When we invest in people, we can address the many and complex issues that can combine to prevent young people from learning effectively. This project is ongoing, but midline results showed great improvements in learning outcomes, attendance, and life skills (such as reproductive health knowledge, resilience and HIV prevention).
Bridging the gap
So, why is the world still struggling to address the global learning crisis? Experts agree on the importance and value of investing in education. Reams of reports provide the data to evidence these claims. Programmes like our own show that it is possible to reach even the most marginalised learners with a low-tech, low-cost approach. In 2023, no child should be left behind.
The reality is more nuanced than a tagline such as “to invest in people, prioritise education”. There is still a lot of work to be done to address learners’ complex and multi-faceted needs and that requires both investing in education as a whole, and targeting resources to address the underlying barriers which prevent education from being prioritised for the most vulnerable.
Sadly, global investment is lagging far behind need, and education continues to be under-prioritised at every level. It is estimated that there is a $39 billion funding shortfall to reaching universal quality education in low-and middle-income countries.
Even accounting for current pledges and commitments from global funders, financing for worldwide education is stagnant or declining. Locally in the UK, recent cuts to the aid budget have resulted in millions of children missing out on their education. The problem is exacerbated as low- and middle-income countries, struggling to balance budgets, have reduced their education spending in real terms in recent years.
What can be done?
International days of observance offer an opportunity to take stock and reignite interest in global issues, but the global learning crisis will not be fixed in one day. We must continue to advocate for the prioritisation of education funding year-round, and fight to be heard in the wider clamour around funding cuts.
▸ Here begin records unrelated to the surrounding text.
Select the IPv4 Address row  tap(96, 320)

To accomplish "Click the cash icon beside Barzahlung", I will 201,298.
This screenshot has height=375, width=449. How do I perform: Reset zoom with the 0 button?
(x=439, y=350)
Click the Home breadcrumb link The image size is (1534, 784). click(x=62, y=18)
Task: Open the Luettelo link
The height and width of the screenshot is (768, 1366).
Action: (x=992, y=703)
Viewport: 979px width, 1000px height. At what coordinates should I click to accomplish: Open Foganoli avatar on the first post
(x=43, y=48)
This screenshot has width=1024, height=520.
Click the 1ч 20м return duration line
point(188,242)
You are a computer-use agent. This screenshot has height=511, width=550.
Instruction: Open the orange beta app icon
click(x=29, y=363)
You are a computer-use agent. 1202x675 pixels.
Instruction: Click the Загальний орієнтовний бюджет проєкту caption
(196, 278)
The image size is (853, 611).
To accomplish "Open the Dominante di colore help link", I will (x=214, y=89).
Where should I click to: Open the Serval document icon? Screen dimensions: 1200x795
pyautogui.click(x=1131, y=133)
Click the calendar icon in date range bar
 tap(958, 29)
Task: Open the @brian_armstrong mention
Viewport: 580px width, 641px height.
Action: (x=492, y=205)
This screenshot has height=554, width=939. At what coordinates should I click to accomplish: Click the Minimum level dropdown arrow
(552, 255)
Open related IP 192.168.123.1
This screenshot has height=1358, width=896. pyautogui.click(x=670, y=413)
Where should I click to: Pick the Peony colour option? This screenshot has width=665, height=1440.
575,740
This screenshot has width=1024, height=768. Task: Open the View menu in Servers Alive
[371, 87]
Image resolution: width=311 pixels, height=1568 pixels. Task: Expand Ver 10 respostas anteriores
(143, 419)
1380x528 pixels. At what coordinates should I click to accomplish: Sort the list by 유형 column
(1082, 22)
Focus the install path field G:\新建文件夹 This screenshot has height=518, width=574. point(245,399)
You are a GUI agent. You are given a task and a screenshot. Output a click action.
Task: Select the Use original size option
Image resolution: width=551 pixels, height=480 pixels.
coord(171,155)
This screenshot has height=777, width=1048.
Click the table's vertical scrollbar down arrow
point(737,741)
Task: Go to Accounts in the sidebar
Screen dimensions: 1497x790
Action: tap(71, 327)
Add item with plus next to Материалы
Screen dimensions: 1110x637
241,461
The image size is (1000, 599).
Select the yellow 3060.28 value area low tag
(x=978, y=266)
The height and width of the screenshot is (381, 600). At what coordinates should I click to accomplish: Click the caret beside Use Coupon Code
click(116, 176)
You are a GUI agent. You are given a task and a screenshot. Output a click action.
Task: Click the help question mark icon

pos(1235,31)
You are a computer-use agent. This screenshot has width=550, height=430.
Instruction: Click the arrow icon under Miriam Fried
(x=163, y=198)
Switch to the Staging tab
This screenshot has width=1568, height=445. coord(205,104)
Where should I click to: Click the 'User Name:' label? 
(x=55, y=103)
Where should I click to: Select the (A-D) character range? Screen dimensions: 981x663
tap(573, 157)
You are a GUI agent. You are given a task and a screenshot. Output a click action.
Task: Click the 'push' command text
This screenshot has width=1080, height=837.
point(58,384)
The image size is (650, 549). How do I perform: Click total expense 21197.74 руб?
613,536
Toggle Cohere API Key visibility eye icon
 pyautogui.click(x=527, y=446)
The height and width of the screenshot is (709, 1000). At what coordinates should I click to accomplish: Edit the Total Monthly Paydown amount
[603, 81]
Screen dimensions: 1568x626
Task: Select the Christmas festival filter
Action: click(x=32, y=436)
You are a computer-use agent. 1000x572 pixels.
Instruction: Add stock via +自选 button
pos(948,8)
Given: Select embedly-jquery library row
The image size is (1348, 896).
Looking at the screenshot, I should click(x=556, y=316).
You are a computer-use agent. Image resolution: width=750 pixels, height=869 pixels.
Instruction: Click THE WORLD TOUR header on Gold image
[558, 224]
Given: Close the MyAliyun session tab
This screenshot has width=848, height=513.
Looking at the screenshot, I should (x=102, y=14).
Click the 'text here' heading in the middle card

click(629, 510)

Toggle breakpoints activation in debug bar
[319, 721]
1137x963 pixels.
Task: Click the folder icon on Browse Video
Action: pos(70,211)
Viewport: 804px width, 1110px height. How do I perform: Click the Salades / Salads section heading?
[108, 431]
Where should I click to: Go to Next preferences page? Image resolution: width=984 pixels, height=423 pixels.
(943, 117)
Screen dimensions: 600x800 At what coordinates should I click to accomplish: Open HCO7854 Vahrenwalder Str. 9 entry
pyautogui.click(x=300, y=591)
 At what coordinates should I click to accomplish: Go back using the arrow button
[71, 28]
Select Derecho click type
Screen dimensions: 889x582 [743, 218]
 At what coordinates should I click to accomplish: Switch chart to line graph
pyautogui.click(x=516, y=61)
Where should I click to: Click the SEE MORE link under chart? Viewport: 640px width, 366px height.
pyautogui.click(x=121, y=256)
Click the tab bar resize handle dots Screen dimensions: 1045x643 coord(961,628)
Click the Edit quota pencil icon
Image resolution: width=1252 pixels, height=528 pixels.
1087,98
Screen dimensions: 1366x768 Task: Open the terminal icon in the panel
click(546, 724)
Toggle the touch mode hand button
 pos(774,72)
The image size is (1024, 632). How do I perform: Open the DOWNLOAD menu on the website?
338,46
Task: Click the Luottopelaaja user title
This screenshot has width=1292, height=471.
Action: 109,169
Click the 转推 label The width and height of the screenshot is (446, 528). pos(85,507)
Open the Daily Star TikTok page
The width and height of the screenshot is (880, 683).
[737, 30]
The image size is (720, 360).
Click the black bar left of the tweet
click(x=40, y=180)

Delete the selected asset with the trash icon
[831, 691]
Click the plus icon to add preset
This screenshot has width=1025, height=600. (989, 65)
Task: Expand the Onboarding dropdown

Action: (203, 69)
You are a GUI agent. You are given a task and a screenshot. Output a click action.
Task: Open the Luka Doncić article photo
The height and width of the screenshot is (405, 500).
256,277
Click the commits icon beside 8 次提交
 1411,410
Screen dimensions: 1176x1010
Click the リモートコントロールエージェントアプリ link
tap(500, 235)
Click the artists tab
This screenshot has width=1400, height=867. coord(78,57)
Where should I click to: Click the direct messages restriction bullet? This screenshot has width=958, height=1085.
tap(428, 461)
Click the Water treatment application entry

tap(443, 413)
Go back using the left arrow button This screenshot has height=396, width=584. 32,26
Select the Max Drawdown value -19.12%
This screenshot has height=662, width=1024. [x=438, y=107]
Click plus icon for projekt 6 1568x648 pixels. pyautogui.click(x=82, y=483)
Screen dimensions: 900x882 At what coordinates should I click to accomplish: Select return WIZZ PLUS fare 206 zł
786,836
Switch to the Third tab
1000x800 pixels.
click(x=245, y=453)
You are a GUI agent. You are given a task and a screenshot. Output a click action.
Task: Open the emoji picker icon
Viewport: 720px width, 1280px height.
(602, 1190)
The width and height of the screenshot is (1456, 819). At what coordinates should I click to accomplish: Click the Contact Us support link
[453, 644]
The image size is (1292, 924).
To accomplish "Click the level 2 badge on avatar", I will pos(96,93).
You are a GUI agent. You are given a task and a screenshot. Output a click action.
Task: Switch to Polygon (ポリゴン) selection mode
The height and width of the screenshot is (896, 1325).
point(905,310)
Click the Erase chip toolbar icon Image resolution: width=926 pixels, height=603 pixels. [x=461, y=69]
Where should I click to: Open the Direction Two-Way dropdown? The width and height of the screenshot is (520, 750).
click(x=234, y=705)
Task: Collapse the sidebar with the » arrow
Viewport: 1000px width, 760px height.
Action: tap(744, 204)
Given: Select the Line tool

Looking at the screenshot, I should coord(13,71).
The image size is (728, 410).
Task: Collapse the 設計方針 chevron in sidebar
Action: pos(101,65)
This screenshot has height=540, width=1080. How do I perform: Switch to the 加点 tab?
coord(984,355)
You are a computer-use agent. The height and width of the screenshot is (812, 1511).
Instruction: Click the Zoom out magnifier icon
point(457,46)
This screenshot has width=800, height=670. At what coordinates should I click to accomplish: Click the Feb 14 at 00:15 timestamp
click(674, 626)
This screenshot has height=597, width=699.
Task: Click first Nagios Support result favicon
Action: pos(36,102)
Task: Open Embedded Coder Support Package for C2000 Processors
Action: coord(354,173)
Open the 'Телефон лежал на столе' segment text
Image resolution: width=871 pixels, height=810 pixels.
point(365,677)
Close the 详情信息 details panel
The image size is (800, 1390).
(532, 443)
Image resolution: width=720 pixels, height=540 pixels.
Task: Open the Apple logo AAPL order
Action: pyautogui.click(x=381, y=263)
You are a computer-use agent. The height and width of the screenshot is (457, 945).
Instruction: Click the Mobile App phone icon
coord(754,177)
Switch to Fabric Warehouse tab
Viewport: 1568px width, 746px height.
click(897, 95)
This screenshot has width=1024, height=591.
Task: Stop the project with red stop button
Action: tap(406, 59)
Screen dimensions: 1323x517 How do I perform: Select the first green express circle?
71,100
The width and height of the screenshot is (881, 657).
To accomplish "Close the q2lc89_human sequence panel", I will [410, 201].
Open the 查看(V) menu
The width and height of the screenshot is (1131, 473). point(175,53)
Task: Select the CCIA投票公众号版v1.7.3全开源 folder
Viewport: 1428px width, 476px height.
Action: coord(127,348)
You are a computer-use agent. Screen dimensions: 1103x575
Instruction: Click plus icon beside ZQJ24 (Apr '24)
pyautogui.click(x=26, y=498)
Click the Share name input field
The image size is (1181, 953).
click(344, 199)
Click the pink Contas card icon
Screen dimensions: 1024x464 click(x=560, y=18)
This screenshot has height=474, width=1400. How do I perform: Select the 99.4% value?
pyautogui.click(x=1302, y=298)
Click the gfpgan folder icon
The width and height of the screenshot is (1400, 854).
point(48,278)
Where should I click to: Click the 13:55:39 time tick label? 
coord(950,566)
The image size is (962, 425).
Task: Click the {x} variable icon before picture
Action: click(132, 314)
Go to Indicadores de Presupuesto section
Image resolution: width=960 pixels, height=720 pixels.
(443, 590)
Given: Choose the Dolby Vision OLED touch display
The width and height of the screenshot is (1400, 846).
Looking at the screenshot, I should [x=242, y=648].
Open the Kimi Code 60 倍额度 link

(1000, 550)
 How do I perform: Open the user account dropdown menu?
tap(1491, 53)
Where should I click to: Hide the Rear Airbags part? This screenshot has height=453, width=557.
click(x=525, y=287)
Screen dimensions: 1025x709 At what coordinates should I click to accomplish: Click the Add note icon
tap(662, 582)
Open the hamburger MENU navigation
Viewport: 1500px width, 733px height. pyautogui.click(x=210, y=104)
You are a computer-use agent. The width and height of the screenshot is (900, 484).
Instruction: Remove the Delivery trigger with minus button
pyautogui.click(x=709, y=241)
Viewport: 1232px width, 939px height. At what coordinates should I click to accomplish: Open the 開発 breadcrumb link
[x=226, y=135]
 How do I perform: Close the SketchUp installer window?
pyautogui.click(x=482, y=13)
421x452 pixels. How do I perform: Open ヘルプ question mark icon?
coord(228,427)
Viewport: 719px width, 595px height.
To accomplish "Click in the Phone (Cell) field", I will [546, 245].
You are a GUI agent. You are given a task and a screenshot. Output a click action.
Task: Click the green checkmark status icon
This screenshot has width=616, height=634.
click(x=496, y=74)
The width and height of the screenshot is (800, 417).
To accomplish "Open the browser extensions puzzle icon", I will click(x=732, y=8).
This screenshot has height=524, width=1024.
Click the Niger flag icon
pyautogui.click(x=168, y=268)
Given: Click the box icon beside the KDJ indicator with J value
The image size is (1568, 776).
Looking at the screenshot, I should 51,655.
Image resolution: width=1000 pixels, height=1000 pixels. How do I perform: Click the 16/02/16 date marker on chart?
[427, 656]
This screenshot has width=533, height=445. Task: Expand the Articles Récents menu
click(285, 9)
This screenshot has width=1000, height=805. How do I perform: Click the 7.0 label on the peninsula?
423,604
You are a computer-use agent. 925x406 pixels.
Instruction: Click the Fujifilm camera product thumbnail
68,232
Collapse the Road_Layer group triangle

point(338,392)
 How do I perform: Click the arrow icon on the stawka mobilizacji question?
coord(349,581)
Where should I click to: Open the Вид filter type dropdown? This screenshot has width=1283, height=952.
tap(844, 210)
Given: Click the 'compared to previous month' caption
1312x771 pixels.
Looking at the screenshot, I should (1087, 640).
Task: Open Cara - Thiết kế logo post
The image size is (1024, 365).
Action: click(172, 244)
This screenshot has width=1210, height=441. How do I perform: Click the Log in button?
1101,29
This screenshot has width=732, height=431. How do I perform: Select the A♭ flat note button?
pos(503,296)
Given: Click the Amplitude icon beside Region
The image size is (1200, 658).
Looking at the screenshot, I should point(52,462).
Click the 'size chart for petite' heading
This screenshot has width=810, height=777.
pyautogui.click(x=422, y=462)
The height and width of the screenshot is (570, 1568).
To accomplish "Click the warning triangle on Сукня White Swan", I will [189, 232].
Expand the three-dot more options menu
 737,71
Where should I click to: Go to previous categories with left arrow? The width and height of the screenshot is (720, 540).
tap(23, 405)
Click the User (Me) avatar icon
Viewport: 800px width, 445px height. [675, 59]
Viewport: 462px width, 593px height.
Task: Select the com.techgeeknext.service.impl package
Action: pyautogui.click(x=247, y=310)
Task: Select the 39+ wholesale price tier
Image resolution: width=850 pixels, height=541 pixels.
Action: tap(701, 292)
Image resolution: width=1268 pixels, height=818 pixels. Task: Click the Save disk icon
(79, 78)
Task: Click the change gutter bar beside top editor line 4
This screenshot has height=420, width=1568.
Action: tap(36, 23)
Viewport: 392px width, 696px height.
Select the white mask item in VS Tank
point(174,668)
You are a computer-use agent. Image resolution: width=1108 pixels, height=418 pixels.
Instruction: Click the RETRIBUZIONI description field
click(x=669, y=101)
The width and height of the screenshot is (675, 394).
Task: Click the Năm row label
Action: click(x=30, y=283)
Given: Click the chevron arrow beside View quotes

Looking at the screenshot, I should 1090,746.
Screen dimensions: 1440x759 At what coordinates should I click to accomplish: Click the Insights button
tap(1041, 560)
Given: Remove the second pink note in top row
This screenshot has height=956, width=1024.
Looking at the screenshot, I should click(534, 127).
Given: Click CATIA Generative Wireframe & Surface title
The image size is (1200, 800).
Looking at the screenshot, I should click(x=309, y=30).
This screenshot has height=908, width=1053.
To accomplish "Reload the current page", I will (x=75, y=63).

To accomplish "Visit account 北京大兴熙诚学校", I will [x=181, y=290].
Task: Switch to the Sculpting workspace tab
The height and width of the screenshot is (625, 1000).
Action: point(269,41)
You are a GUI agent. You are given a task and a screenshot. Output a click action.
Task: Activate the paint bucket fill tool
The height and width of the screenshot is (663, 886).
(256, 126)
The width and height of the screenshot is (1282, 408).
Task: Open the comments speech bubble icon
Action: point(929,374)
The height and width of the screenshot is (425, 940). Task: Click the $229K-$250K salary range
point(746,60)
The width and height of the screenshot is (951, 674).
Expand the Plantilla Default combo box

What’s more, we must act now to ensure that the most vulnerable in society are not left behind. That means considering learners’ social and emotional needs just as much as their academic ones.
Those of us working in the sector should adopt a twin-track approach, where programmes are designed to improve education at a systemic level whilst also giving individual attention and support to those that need it the most. If we truly want to invest in children’s futures, we must tackle the multiple barriers that prevent them from learning.
Bringing it back to this year’s call to action to prioritise education to invest in people, what can we conclude? Let’s prioritise education, certainly, but let’s not forget the learner at the centre.